Preface: finally began to write blog, wish the technology along with the word number growth.

It feels like the basic syntax of major programming languages is pretty much the same, like variable types, loops, branches, etc. So after taking a look at the basic Python syntax, I went straight to the crawler. Learning is input, blogging is output. Between the input and output, to learn some solid, not black big blind break off the stick, break off a. The study requests are based on the open courses of Beijing Institute of Technology in the MOOC of Chinese universities. What Mr. Song Tian said is really good.Copy the code

1. Install the requests

CMD command line to execute the PIP install requests command

2. requests common methods

There are seven main methods for requests, which correspond to HTTP GET, HEAD, POST, PUT, PATCH, and DELETE + Request () methods respectively. I mainly remember two related to reptiles.Copy the code
The method name Parameters that For example,
requests.requests(method,url,**kwargs) Method. **kwargs represents 13 access control parameters requests.request(get,”www.baidu.com”,data)
requests.get(url,params=None,**kwargs) Where params is a dictionary or byte stream format that is padded after the URL requests.get(“www.baidu.com”)

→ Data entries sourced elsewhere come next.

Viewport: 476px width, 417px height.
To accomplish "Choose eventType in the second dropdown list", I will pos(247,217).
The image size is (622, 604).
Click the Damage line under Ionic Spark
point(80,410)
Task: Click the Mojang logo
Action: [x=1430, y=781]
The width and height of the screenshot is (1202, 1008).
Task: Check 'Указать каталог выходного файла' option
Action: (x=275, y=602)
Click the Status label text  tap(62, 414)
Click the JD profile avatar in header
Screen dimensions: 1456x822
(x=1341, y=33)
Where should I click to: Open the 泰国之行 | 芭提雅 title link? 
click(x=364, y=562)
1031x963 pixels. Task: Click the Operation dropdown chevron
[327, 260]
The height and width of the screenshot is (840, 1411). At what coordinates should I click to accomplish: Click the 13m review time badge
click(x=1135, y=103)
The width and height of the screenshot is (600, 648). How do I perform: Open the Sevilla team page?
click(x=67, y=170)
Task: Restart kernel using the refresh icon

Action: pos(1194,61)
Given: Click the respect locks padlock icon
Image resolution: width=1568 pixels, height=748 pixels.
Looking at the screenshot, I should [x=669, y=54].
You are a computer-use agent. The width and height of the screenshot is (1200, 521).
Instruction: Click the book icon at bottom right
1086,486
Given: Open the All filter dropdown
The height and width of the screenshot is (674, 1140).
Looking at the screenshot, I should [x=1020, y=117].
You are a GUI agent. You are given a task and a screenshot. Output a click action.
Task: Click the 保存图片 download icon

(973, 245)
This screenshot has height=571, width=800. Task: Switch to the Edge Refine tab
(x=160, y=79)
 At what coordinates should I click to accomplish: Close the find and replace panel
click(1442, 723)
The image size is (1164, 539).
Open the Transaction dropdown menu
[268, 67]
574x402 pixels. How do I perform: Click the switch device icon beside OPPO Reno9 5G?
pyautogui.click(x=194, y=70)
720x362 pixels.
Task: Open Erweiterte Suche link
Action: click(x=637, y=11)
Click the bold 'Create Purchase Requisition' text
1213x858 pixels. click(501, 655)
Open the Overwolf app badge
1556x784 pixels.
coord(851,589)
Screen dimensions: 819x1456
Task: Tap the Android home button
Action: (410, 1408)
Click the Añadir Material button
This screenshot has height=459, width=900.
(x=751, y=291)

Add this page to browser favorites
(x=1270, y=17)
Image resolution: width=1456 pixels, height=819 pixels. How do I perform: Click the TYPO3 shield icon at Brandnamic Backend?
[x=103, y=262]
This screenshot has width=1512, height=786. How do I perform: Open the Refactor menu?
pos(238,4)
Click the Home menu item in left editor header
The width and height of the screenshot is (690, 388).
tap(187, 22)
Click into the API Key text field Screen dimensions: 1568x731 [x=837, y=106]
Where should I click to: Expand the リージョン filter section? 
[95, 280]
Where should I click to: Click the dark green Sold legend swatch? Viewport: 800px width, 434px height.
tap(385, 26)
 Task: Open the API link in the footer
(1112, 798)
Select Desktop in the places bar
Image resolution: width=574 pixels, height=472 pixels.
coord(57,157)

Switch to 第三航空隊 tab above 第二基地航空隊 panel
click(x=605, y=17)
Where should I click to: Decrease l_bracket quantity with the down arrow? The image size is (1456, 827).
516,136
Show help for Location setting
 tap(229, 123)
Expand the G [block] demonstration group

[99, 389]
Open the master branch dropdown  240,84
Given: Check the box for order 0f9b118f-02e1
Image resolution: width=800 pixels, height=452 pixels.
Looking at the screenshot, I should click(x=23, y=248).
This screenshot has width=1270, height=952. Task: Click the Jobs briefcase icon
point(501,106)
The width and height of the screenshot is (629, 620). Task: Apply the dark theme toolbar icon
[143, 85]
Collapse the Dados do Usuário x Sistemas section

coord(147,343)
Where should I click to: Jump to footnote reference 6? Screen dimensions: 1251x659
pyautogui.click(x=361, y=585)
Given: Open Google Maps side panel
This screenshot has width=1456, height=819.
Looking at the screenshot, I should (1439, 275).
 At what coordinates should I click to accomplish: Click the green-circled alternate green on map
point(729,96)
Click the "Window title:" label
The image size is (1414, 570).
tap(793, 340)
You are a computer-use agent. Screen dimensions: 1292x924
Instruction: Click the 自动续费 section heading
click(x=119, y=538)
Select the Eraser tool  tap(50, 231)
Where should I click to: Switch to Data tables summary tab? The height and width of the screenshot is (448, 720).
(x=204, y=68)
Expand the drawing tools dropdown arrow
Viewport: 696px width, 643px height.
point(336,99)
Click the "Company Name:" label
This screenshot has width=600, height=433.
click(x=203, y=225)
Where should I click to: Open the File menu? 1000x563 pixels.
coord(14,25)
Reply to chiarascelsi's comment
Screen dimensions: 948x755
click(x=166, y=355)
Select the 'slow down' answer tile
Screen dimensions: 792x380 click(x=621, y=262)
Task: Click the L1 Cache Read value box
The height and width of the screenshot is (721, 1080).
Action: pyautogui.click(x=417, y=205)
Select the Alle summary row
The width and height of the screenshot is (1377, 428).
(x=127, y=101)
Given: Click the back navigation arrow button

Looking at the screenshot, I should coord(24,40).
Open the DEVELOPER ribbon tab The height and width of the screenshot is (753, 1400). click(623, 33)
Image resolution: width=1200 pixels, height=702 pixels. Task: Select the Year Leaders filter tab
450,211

Special note: ** Kwargs are detailed in Section 5 below

3. requests.get()

The requests. Get () method has two main objects: the Requests object and the Response object

The Requests object is the data object sent to the browser when the GET () method is called and the Response object is the browser data object that gets in, and more importantly (we’ll focus on the Response object).

Requests and Response object primary properties

r = resquests.get(“www.baidu.com”,timeout=10)

attribute instructions For example,
r.status_code HTTP request status. 200 indicates a successful request and 404 indicates a failed request 200
r.encoding Guess the encoding format of the response content based on the HTTP header returned ISO – 8859-1 (the default)
r.apparent_encoding The encoding format analyzed from the corresponding content uft-8
r.text The string format of the corresponding content .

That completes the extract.